Ninrol Medina

Personal information
- Full name: Ninrol Edgardo Medina Torres
- Date of birth: 26 August 1976 (age 49)
- Place of birth: San Ignacio, Honduras
- Position: Defender

Senior career*
- Years: Team / Apps / (Gls)
- 1993–2000: Motagua /  / (2)
- 2000–2001: Tigrillos Saltillo / 32 / (0)
- 2001–2002: Motagua
- 2002: Saprissa
- 2003–2004: Zacatepec / 48 / (1)
- 2004–2005: Atlante / 7 / (0)
- 2005–2006: Irapuato / 17 / (0)
- 2006–2007: Vida
- 2007–2012: Victoria / 121 / (5)

International career
- 1994–1995: Honduras U-20
- 1995–2004: Honduras / 53 / (0)

Managerial career
- 2013: Arsenal de Roatán
- 2014-2022: Motagua (assistant coach)
- 2022-2023: Honduras (assistant coach)
- 2023: Motagua

= Ninrrol Medina =

Honduran football defender (born 1976)

Ninrol Edgardo Medina Torres (born 26 August 1976) is a Honduran retired football defender.

He is the current manager of Honduran Segunda División side Arsenal de Roatán.

==Club career==
Medina came through the youth ranks at F.C. Motagua and first moved abroad to play in Mexico for Tigrillos Saltillo. He returned to Motagua after a year, but then again crossed the border to play in Costa Rica, where he played for Deportivo Saprissa alongside compatriot Amado Guevara, and another three years in Mexico. He joined Honduran side Vida in 2006 and finished his career as captain of Victoria. He scored 2 league goals for Motagua.

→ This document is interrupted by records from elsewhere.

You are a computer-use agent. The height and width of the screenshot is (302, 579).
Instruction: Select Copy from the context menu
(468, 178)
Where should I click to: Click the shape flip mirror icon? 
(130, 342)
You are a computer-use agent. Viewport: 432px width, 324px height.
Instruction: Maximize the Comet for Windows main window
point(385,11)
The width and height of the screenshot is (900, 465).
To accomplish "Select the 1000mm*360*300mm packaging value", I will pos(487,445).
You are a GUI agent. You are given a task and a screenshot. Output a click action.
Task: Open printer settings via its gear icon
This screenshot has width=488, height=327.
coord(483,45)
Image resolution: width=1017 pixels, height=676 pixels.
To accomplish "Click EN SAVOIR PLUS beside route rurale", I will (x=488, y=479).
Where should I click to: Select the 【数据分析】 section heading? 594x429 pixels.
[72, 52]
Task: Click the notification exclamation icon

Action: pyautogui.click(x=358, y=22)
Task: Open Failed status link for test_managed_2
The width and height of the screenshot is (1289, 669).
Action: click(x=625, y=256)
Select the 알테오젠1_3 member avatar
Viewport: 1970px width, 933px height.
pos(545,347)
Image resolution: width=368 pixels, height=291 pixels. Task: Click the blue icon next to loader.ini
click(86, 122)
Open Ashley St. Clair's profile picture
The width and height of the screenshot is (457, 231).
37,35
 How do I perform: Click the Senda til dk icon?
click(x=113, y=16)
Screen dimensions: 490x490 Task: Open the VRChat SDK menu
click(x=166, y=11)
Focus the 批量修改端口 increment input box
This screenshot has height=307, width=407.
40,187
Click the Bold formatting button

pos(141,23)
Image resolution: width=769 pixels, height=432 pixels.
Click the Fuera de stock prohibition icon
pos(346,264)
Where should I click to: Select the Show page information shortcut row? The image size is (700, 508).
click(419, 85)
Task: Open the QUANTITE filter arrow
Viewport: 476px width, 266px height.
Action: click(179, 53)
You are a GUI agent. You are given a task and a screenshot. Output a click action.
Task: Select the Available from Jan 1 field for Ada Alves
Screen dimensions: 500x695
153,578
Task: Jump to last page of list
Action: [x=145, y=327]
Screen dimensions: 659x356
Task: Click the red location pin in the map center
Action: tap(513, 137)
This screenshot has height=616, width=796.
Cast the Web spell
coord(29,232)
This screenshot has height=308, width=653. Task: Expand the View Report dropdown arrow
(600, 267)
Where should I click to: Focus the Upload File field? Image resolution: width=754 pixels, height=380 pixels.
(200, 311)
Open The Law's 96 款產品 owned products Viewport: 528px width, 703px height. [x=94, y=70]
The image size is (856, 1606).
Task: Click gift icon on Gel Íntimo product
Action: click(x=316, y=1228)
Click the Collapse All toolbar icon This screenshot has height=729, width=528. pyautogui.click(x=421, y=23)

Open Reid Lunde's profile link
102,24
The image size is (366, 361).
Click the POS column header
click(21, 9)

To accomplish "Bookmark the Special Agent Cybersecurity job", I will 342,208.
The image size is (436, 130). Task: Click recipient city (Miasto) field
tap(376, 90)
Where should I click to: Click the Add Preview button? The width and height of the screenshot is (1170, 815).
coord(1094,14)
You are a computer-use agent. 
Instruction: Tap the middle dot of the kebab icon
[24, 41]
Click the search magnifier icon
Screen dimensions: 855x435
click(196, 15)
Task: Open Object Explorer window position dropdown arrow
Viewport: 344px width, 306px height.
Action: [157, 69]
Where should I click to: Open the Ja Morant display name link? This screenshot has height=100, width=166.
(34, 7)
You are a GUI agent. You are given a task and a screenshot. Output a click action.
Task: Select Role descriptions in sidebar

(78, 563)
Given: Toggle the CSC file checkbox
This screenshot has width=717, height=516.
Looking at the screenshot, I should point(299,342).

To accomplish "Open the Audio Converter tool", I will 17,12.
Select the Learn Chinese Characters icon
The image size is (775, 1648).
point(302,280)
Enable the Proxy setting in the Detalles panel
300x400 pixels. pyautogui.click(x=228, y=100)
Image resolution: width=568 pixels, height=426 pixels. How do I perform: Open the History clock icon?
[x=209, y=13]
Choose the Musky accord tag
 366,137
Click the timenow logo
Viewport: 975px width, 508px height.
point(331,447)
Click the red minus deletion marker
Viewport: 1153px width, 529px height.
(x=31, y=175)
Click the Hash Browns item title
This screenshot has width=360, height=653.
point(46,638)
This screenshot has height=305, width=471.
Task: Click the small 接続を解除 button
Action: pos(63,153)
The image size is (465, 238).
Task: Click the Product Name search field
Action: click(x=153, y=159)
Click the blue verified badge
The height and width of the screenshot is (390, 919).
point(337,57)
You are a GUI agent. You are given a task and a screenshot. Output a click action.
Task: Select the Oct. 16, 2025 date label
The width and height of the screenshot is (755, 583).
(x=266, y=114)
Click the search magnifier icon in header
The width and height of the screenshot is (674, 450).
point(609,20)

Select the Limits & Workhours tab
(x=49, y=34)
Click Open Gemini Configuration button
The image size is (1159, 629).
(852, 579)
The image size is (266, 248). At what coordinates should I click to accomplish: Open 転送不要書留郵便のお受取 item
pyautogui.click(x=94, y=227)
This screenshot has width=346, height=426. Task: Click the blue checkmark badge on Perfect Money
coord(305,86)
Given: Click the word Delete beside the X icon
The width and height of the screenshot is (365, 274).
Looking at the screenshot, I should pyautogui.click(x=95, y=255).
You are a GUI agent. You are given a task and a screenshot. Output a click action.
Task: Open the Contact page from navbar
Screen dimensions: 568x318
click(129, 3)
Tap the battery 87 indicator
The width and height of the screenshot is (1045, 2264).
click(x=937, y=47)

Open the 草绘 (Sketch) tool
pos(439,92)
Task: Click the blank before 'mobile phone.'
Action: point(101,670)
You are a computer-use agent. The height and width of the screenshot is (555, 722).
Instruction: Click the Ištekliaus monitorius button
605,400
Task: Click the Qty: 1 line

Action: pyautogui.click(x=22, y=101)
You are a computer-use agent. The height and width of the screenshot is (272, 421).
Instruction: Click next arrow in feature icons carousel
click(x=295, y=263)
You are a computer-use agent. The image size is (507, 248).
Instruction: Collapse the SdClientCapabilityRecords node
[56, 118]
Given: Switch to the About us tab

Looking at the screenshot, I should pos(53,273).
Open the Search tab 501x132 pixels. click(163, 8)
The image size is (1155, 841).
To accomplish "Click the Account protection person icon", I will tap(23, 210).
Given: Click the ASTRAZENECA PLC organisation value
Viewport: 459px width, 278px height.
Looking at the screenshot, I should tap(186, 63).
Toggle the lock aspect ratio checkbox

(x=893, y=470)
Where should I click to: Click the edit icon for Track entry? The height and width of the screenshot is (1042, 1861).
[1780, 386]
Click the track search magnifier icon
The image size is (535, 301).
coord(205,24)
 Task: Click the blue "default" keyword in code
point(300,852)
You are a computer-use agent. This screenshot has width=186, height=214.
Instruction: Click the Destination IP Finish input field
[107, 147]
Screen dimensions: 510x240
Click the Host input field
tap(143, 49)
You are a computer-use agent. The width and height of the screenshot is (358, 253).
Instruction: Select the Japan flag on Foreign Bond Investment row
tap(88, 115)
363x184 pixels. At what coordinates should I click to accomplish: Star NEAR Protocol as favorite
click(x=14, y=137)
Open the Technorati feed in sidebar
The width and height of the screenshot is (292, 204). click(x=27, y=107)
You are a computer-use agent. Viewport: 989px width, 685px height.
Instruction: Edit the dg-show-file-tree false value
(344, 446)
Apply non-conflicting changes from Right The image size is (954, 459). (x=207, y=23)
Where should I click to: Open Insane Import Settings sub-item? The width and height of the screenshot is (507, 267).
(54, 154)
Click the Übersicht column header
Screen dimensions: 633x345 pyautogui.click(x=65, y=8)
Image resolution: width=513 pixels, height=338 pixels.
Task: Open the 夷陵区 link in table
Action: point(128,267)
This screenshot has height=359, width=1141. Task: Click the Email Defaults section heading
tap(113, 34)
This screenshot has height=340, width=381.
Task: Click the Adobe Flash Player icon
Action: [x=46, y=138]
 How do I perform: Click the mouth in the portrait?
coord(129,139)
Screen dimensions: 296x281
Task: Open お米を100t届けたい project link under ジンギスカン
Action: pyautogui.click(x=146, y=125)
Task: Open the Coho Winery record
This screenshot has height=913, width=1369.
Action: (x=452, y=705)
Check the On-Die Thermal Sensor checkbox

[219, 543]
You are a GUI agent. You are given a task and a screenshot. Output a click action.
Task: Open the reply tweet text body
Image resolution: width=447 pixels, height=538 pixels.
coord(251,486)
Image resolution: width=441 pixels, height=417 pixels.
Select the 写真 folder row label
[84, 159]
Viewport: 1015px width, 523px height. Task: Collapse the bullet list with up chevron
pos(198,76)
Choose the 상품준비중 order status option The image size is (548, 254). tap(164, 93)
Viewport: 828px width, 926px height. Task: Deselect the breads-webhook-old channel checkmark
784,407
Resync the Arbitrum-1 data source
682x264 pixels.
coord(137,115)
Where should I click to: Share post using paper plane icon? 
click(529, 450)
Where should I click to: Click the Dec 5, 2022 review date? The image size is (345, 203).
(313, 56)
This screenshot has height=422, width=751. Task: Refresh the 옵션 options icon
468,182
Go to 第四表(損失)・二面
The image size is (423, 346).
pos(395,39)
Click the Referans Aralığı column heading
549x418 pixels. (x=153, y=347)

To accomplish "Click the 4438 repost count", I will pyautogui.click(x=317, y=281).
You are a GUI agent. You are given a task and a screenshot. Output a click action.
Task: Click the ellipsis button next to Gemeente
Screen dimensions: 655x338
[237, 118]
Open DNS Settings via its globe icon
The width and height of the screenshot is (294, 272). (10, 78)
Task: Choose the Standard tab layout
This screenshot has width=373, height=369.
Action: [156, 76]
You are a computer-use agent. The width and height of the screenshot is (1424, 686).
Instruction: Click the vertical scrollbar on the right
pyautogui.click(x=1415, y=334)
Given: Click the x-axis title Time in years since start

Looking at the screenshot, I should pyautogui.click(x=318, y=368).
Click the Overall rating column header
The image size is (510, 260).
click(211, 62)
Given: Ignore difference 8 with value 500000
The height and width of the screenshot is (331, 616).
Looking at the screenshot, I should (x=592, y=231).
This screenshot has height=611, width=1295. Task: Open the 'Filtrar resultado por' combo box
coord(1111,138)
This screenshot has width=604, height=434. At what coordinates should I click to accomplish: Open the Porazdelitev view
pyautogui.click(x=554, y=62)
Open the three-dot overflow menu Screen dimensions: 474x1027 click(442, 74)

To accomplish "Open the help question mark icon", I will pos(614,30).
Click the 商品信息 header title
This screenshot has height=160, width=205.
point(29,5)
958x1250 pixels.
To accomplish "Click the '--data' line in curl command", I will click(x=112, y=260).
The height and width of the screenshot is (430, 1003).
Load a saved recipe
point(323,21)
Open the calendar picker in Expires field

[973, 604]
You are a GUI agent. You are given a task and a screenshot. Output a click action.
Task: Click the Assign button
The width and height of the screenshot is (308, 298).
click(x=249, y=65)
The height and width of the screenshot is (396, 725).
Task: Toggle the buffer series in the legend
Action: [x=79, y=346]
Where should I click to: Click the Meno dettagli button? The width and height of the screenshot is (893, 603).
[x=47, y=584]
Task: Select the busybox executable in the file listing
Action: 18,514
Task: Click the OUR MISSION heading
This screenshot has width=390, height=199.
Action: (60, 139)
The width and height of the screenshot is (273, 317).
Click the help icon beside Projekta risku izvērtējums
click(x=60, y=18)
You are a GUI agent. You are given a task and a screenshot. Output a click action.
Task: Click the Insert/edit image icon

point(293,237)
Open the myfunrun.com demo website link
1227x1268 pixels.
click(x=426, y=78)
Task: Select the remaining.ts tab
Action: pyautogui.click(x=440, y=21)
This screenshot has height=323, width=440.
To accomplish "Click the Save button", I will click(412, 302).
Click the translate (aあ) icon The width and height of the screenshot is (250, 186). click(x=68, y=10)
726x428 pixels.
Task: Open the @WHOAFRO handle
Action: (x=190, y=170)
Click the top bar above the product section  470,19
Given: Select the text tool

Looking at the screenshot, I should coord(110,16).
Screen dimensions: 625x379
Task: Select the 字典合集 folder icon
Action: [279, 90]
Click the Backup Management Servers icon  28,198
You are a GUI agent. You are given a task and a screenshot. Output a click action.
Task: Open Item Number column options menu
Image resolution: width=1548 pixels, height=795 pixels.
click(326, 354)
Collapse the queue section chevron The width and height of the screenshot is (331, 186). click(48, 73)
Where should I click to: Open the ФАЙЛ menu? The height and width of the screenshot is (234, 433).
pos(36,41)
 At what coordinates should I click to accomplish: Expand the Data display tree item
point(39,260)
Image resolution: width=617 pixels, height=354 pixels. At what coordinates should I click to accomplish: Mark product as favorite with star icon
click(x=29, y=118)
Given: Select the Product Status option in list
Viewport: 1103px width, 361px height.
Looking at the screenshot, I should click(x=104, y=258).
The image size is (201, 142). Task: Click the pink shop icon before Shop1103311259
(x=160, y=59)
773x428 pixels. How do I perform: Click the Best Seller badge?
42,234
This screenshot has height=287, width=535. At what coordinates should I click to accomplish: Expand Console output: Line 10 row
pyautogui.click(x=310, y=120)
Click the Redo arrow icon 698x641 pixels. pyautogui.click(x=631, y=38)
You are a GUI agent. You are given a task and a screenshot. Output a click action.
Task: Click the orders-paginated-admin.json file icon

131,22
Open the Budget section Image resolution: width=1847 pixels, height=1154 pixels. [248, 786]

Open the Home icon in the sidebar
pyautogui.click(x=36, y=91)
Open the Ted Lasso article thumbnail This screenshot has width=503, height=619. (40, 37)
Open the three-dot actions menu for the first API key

| Team | Season | Games | Start | Sub | Goal | YC | RC |
|---|---|---|---|---|---|---|---|
| Club Deportivo Victoria Archived 14 July 2014 at the Wayback Machine | 2008-09 A | 18 | 18 | 0 | 3 | 3 | 0 |

==International career==
Medina played for Honduras at the 1995 FIFA World Youth Championship in Qatar. Playing in central defence, Medina made his senior debut for the Honduras against Turkey on 11 June 1995. By 1999, he had become a regular starter in the squad, playing next to Samuel Caballero and Reynaldo Clavasquín in the three-man defensive lineup favoured by coach Ramón Maradiaga. He has earned a total of 53 caps, scoring no goals. He has represented his country in 19 FIFA World Cup qualification matches and Medina appeared in all six matches when Honduras took third place at the 2001 Copa América, converting a penalty during the shootout in the third-place victory over Uruguay. He also played fourteen times in the qualifying phase as Honduras narrowly missed out on the 2002 FIFA World Cup and played at the 1997 and 1999, as well as at the 2000 and 2003 CONCACAF Gold Cups.

His final international was an October 2004 FIFA World Cup qualification match against Guatemala.

==Retirement==
In summer 2012, Medina took over as coach of a local schoolboys team.